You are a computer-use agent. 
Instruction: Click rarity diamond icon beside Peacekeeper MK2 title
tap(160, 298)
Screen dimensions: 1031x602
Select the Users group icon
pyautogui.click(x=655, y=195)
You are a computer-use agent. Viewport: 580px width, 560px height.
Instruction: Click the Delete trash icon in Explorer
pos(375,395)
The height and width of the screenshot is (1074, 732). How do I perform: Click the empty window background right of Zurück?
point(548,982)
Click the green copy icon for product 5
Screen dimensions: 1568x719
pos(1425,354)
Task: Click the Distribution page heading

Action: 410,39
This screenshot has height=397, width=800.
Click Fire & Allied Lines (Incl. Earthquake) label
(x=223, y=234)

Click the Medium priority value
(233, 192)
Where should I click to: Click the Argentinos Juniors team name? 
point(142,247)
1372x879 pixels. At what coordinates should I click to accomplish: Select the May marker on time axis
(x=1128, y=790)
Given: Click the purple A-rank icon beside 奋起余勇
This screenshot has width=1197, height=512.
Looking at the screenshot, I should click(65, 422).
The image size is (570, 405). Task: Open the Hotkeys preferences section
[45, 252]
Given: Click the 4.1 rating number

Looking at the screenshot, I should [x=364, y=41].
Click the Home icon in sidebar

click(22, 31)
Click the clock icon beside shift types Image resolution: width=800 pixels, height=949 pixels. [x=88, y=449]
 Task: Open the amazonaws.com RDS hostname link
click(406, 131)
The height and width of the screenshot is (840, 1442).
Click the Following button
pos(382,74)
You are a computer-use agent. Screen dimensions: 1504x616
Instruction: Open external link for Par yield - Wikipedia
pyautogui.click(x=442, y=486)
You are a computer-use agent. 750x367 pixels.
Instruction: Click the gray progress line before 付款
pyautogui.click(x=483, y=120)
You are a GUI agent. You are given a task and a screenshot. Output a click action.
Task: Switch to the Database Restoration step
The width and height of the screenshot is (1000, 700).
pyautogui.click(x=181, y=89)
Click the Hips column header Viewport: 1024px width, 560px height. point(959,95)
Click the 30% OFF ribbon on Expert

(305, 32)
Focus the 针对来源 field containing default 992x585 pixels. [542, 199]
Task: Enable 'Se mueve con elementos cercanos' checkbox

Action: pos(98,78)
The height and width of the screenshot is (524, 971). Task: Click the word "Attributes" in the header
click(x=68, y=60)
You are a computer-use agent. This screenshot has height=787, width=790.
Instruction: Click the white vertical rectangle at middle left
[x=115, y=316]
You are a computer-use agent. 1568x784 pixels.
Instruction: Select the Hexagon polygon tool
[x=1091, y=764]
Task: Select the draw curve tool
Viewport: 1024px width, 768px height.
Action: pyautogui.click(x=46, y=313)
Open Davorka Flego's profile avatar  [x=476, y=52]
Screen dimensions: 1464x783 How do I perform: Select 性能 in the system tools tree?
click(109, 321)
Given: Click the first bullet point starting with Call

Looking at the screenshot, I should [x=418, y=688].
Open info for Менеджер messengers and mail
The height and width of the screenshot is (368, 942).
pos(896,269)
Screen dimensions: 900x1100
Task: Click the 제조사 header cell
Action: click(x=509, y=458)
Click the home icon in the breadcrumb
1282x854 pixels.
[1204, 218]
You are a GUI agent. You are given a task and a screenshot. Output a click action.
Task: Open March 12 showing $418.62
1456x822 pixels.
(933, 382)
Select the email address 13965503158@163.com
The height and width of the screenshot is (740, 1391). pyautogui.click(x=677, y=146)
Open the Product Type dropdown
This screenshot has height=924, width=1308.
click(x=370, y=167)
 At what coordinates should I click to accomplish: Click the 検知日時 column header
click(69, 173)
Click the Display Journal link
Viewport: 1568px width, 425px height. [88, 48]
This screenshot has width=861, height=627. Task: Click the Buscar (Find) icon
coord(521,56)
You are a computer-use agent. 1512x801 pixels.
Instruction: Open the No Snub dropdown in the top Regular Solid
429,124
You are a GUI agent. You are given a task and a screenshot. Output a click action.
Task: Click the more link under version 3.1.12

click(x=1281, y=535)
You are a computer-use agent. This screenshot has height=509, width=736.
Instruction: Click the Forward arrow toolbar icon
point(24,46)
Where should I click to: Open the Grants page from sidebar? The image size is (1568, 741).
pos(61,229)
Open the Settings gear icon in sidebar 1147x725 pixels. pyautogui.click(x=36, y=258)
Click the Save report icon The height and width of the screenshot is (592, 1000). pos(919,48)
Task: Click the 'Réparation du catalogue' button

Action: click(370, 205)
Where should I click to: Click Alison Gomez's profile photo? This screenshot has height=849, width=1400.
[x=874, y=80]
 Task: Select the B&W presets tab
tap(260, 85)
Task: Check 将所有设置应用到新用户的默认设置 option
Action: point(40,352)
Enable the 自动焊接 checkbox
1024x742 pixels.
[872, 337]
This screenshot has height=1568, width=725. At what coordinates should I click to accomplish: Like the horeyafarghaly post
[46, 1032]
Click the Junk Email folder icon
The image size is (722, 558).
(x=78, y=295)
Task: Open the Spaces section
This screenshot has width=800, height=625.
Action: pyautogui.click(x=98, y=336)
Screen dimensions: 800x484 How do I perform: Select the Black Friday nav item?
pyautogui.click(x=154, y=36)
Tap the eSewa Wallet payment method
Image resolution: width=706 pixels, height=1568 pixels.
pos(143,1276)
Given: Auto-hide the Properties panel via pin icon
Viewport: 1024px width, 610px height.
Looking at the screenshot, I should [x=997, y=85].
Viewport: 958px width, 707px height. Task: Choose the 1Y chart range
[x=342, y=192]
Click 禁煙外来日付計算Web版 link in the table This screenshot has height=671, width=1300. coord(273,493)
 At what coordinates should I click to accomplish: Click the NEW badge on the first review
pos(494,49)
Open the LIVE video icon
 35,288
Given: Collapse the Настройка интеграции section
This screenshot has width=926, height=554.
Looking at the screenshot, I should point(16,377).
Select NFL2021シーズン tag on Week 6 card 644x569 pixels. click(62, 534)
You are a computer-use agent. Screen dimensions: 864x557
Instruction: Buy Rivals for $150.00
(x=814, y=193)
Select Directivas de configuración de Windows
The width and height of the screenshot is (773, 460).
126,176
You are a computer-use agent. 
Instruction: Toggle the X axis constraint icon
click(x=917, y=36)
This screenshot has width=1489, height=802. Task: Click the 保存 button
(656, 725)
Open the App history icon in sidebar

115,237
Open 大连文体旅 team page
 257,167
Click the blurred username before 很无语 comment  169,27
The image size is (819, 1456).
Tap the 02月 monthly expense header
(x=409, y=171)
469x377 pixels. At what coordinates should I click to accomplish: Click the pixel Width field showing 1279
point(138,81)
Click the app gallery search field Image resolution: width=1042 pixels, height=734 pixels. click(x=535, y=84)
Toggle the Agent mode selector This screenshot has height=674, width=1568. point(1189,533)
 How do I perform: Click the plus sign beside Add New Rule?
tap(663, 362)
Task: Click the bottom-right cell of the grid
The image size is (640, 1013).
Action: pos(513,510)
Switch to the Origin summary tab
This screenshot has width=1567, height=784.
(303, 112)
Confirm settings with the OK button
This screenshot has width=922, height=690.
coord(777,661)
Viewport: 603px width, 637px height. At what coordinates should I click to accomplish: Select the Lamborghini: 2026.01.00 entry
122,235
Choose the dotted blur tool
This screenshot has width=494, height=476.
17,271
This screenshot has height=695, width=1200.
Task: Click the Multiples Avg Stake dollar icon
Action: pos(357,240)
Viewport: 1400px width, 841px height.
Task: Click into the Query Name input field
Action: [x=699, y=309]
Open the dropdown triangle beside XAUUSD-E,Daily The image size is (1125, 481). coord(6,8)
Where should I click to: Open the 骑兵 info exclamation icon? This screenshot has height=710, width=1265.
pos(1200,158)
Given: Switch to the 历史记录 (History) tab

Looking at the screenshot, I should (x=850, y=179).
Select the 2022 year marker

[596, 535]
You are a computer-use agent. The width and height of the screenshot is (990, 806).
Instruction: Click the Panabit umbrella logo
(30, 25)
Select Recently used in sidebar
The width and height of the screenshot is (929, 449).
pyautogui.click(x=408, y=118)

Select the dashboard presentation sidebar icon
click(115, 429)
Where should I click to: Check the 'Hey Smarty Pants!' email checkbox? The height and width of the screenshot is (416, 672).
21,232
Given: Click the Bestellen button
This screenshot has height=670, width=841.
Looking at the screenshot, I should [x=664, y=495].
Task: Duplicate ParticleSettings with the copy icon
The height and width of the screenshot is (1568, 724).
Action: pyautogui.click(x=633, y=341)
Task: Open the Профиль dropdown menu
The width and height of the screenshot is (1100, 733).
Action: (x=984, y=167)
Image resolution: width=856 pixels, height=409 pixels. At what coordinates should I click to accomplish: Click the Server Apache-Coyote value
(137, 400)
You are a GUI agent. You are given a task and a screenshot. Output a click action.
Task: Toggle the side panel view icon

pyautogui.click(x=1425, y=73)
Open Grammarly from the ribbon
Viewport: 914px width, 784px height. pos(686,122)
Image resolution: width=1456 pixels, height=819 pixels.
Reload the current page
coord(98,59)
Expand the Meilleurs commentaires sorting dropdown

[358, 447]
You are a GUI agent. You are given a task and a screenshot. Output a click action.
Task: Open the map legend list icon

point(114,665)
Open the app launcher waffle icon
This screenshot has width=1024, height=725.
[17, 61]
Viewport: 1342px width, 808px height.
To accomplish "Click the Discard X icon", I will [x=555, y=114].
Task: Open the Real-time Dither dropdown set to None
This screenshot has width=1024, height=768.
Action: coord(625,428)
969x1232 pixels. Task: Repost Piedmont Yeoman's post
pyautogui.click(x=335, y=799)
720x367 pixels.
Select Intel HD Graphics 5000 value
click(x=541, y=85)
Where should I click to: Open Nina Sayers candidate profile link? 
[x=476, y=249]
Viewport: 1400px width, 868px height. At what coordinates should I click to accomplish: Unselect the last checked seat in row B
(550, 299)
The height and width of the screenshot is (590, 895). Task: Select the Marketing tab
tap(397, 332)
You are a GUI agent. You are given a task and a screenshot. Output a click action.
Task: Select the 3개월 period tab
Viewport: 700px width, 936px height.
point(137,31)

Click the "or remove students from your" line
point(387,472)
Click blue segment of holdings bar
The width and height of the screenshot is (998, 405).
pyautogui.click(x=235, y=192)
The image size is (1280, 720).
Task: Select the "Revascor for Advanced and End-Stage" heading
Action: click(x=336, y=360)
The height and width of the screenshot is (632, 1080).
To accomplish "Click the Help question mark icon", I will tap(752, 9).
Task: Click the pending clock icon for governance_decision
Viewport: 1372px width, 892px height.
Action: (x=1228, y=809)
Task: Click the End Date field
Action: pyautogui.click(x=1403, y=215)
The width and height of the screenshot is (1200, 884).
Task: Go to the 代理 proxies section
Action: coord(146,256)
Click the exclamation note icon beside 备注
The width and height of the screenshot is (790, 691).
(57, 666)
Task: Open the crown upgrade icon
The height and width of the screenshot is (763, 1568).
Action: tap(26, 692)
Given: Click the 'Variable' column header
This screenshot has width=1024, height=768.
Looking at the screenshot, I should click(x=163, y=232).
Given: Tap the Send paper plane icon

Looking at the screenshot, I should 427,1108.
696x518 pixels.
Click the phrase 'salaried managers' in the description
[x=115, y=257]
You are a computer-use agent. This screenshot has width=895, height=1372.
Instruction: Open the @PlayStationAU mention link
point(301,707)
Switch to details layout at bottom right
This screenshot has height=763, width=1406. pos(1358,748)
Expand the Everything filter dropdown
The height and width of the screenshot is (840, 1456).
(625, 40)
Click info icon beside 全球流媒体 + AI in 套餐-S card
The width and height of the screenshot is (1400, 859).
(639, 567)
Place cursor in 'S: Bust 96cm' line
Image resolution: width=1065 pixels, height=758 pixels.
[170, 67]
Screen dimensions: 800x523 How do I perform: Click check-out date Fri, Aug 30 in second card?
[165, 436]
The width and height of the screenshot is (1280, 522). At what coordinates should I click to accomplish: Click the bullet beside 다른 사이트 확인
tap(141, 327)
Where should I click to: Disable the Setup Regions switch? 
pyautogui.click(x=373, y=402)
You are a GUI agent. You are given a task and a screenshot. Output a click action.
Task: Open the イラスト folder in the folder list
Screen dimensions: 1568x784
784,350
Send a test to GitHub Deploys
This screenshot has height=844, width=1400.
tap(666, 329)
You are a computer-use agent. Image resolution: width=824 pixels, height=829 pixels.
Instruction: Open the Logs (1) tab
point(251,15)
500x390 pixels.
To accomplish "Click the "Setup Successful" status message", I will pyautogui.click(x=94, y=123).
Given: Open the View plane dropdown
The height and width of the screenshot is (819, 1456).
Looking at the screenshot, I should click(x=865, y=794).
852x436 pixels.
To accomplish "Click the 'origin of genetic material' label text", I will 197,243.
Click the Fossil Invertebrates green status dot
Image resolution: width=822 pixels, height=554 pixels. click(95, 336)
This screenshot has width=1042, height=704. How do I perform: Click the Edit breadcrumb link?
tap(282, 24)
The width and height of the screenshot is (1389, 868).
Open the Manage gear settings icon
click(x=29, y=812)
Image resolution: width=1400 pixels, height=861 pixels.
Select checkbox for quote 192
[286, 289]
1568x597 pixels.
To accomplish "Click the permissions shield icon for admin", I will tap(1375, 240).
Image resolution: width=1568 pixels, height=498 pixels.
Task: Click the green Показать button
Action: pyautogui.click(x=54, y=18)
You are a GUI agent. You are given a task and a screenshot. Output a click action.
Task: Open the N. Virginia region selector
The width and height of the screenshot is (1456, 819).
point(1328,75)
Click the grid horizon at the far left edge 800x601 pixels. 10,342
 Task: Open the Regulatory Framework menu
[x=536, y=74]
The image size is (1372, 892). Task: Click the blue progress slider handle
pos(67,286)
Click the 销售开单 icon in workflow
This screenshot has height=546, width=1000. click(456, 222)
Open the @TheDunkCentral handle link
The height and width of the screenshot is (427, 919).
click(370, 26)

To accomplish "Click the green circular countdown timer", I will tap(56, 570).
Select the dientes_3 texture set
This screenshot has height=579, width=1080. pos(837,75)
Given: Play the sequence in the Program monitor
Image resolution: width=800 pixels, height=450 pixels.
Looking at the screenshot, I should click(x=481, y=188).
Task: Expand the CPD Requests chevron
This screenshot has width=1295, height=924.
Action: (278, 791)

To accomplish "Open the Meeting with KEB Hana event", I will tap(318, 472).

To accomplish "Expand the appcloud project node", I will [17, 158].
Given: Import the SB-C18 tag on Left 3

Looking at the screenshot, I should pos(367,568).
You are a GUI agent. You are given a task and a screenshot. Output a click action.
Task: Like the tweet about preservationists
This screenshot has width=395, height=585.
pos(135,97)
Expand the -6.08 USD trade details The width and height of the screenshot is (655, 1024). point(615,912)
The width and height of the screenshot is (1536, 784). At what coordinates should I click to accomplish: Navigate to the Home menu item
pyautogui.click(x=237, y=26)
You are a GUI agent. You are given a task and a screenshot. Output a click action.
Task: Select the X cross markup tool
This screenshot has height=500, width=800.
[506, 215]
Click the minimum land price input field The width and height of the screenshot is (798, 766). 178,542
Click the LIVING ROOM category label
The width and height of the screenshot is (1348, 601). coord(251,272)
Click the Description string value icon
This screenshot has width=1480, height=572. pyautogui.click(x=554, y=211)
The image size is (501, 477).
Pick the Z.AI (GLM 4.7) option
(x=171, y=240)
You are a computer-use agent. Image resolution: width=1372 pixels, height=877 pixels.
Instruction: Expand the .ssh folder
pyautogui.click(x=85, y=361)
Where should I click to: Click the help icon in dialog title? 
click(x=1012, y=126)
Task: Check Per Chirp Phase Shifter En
——
Please repeat the stretch of records from the line that contains "You are a computer-use agent. Screen dimensions: 1504x616" through the line that contains "pyautogui.click(x=483, y=120)", word for word.

You are a computer-use agent. Screen dimensions: 1504x616
Instruction: Open external link for Par yield - Wikipedia
pyautogui.click(x=442, y=486)
You are a computer-use agent. 750x367 pixels.
Instruction: Click the gray progress line before 付款
pyautogui.click(x=483, y=120)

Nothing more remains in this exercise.